The sterility of this environment may best be illustrated by contrasting it with the hyper-productive mayoralties of Rudolph Giuliani and Michael Bloomberg, who busted down doors to win their elections, and so came to office unencumbered and ready to do the public’s business. This was the antithesis of de Blasio’s obeisant-to-special-interests approach. He, too, is a product of plateau politics—having sat on the city council and serving a term as the city’s public advocate, giving himself plenty of time to be marinated in the system.
Which brings us to former state senator Daniel Squadron of Brooklyn—a Democrat who last winter announced a major reformist effort to “bring New York election laws into the twenty-first-century.” Squadron at the time headed a Senate Democratic committee charged with—let’s be candid here—recommending legislation that would make it easier to elect Democrats to the senate, and he didn’t spare the overheated rhetoric: “At a time when basic American values are under attack, it’s critical that New York lead the way in ensuring voters can exercise their rights.”

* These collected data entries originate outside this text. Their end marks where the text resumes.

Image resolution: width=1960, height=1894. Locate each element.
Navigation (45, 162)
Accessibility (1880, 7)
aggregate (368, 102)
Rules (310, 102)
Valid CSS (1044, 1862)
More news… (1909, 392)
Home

Squadron then laid out what he termed “seven shocking facts about New York’s voting laws,” with the state’s embarrassingly low voter-turnout numbers at the top of his list. There’s no question that turnout is pitiful—only 23 percent of the electorate voted in the 2013 mayoral election, and if this Tuesday’s primary election is typical, turnout will be roughly half that. But nobody, least of all Squadron, wants to talk about the principal reason for such numbers: New York’s political leadership does everything in its power to discourage voter engagement.
Exhibit A here could be Squadron himself. He resigned his seat last month to work for what he termed “a fairer and more democratic future” for America. But on the way out the door, the self-appointed champion of electoral integrity turned his seat back to party bosses in Brooklyn and Manhattan, for assignment as they see fit—rather than permitting “voters [to] exercise their rights” in a primary.
The state legislature long ago wrote rules that allow departing lawmakers to time their exits to avoid elections, and Squadron is not the first to do so. Indeed, Assemblyman Herman Farrell of Harlem did precisely the same thing earlier this month—albeit without Squadron’s voter-integrity posturing. Manhattan bosses soon will select his successor, ensuring that the lucky winner’s first allegiance will be to those same bosses—county chairmen, party-committee members, the unions, big-bucks real-estate developers, and so on—and not the voters.
One obvious consequence of New York City’s musty political culture is the city’s shamefully low electoral turnout. When the political class is so openly cynical, is it any wonder that New Yorkers take a pass on the process? Another predictable outcome is the encouragement of risk-averse clone candidacies, which contributes to plateau politics and subverts the point of term limits. Thus two four-year terms have effectively become one eight-year term; voters may not be thrilled with an incumbent—as clearly they are not with de Blasio, judging by three-plus years of dismal polls—but an amalgam of corruption, cowardice, and ennui severely restricts their options.
And four years from now, as current plateau placeholders attempt to leap up one level, voters will face a gaggle of candidates united by ambition but long since bleached of individuality, independence, and integrity. Only one can win, but it doesn’t much matter which one—they are all fundamentally the same person. Democracy is badly served, but the bosses love it.